Even today, we are invited to rethink photography, to conceive it as a living organism, a pigmented body composed of signs and matter. With Elsa Leydier and Clara Chichin, the photographic act rediscovers the slowness and precision of artisanal gesture. The photographer once again becomes a nomadic gatherer, a sower of images, a patient companion of the living world. It is worth lingering here: photography can—and must—remain a living organism, a pigmented body composed of signs, emulsions, and vibrating micro-elements.
13/15 Musée National Fernand Léger - Biot
Léger, painter of colour. New tour of the collections →
Since the origins of painting, colour has been the prerogative of painters. Both matter and light, it was the starting point for Fernand Léger's (1981-1955) entire aesthetic approach. Throughout his work, the painter showed a real passion for pure colour, which he used in an infinite range of combinations and variations, in a wide variety of media: drawings, ceramics, stained glass, sets for the world of entertainment and architecture.
14/15 Espace de l'Art Concret / eac. - Mouans-Sartoux
Centenaire Morellet. CENTENAIRE MORELLET. Amitié choisie : François Morellet & la collection Albers-Honegger →
On the occasion of the centenary of François Morellet’s birth, and at the initiative of the Centre Pompidou, a series of events will pay tribute to this major artist within French institutions connected to his work.
Accordingly, the nine works by François Morellet from the Albers-Honegger Collection will be presented, along with two in situ installations created using adhesive tape in accordance with a protocol defined by the artist during his lifetime.
15/15 Musée Jean-Honoré Fragonard - Grasse
Return to Grasse, Cédric Teisseire →
Created in 2022 by collector Gilles Fuchs, the Centre d’art des collines de Grasse invites Cédric Teisseire for a monographic exhibition presented at the Musée Jean-Honoré Fragonard. A native of Grasse, Teisseire teaches at the Toulon School of Art and co-founded La Station in Nice in 1996. His practice focuses on painting and its materiality, privileging processes of fabrication over the final image.

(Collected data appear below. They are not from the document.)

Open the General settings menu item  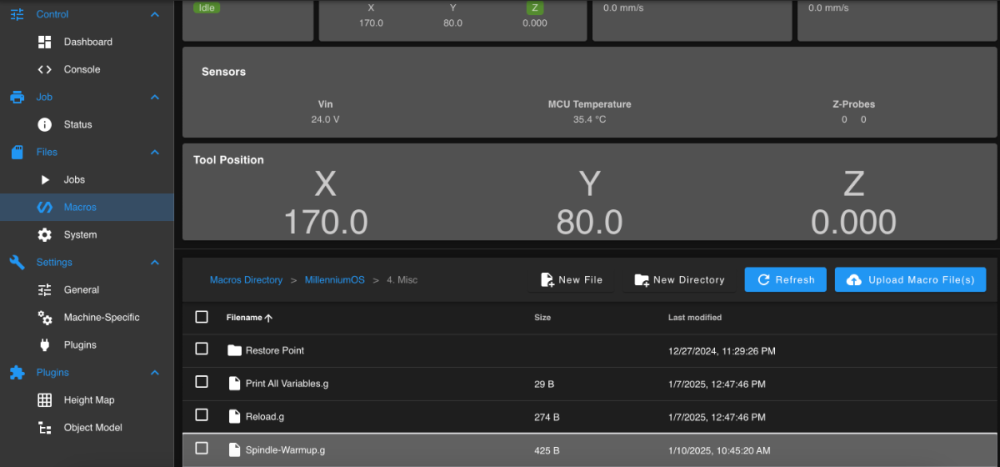tap(87, 290)
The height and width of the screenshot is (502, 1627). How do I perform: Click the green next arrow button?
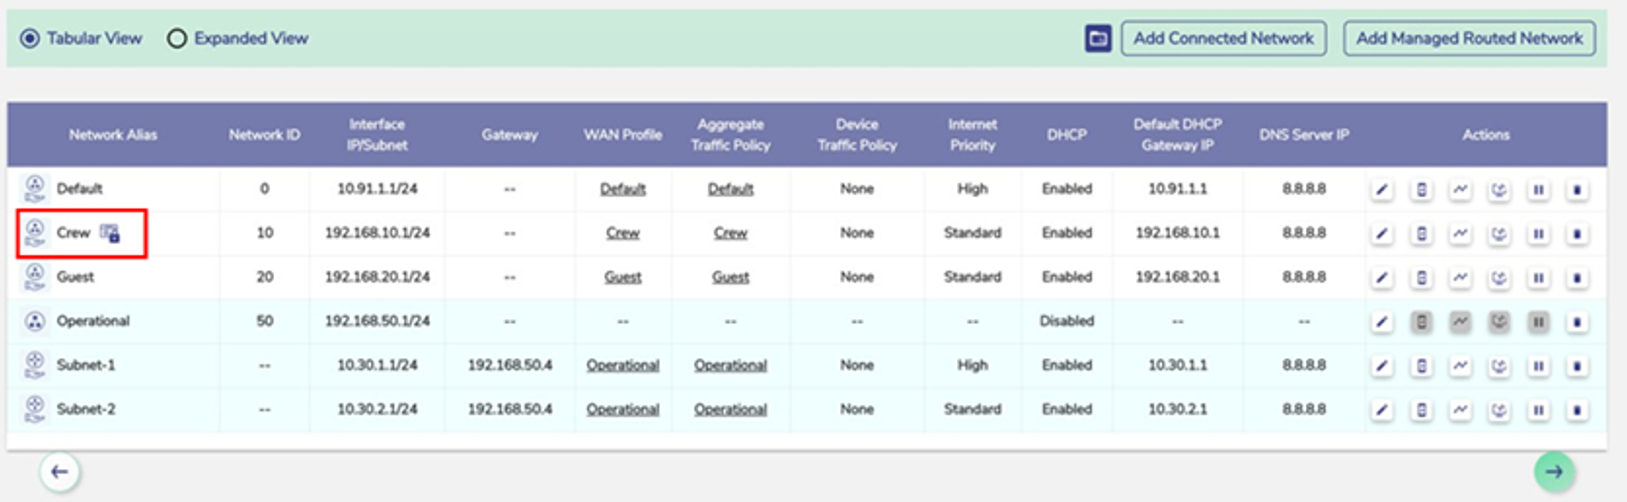pyautogui.click(x=1554, y=472)
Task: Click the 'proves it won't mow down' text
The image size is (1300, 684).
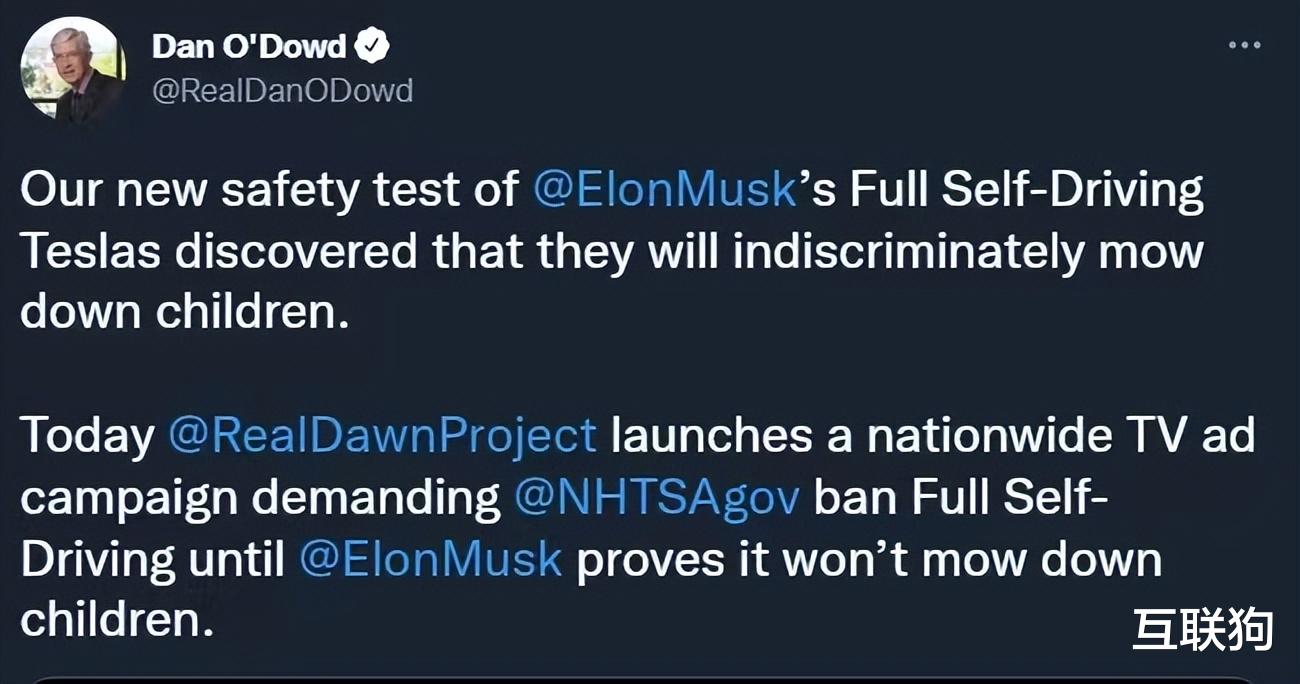Action: pyautogui.click(x=869, y=558)
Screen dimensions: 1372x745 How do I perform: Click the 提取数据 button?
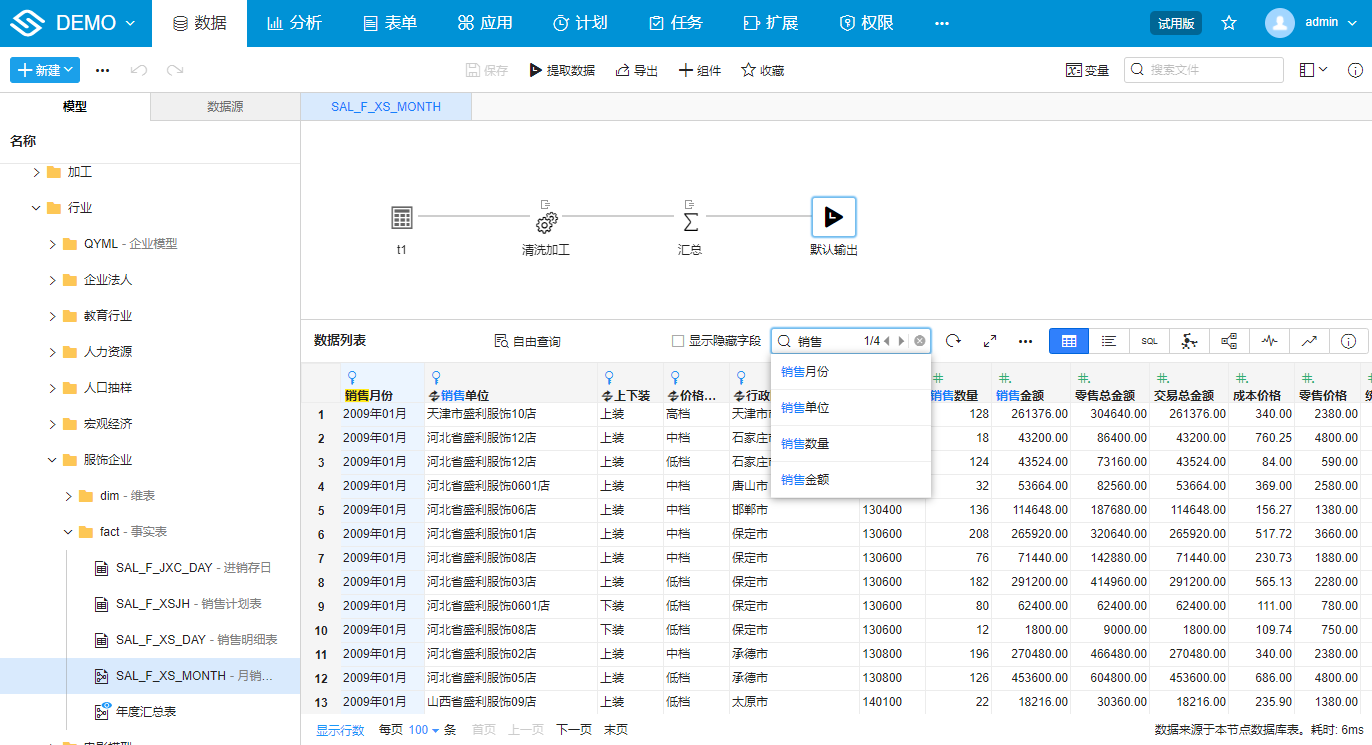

Conceived as a “hike,” the exhibition echoes his close relationship with the landscapes of the Alpes-Maritimes. Recent series explore the tension between abstraction and representation through experimental techniques: ink poured onto tarpaulin, burned canvas, stretched pixels, layers of lacquer dripped onto stacked screens, or inverted frames. Joined by Suska Bastian, Arnaud Biais, David Raffini and Christian Vialard, the artist extends this sensitive wandering, where landscape becomes a pictorial experience and a transformation of reality.